The Devdutt Pattanaiks and Anand Neelakantans narrate this story of a mythologized Hindu culture on the palette of Indian/Hindutva modernity. The marriage of modernity as economic growth to cultural revival appeals powerfully to this English-educated Indian middle class as an aspiration.
This heuristic appeal of the growth story makes it acceptable to cozy up to the Hindutva communalism that in the secular past of India was considered intrinsically anti-modern. The cosmopolitan ethos of the middle class Indian, crafted in the image of Nehru, has been replaced by the monoculture imagery of a Hindu India, defined by its rabid Hindutva.
The communal past of the Prime Minister Narendra Modi is whitewashed with the image of clean government.

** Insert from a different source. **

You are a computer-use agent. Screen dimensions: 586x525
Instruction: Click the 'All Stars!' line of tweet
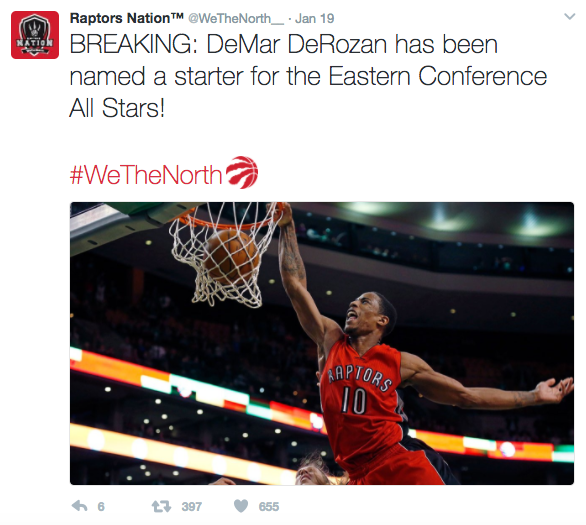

The anti-Muslim extremist Yogi Adityanath is whitewashed as the deliverer of strong governance as the Chief Minister of India’s largest state, Uttar Pradesh, with a population of more than 200 population. Having been accused of attempted murder, criminal intimidation and rioting, the Yogi is the anti-thesis of the democratic ethos. In his campaign trail, the Yogi says ““If [Muslims] kill one Hindu man, then we will kill 100 Muslim men.”
The Indian middle class makes peace with this blatant communalism by reverting back to its ideology of economic growth as development. In Adityanath, they see the promise of strong governance, pegging their hopes to the aggressions in his discourse of hate.
The whitewashing of Narendra Modi and Yogi Adityanath as the messiahs of development obfuscate the fact that developmentalism is the antithesis of communalism. Intrinsic to the idea of development is progressive movement forward, but the rapid saffronization of India and the communalization of its public spaces is intrinsically in opposition to this forward movement. These fundamental inconsistencies however are powerfully held together by a neoliberal ideology that is far removed from empiricism.
The Yogi is the face of brand India, as an icon of its neoliberal ideology and culturalism revivalism. The Yogi is the face of the Indian middle class.
Ironically then, these twin monocultures of communalism and developmentalism, devoid of facts and reasoned conversation, threaten to erase the beautiful pluralism that makes up the cultural fabric of the Indian imagination and its lessons of syncretism.
(Mohan J. Dutta is Provost’s Chair Professor of Communications and New Media at the National University of Singapore. His most recent book “Imagining India in Discourse: Meaning, Power, Structure” examines elite discourses of imagining India.)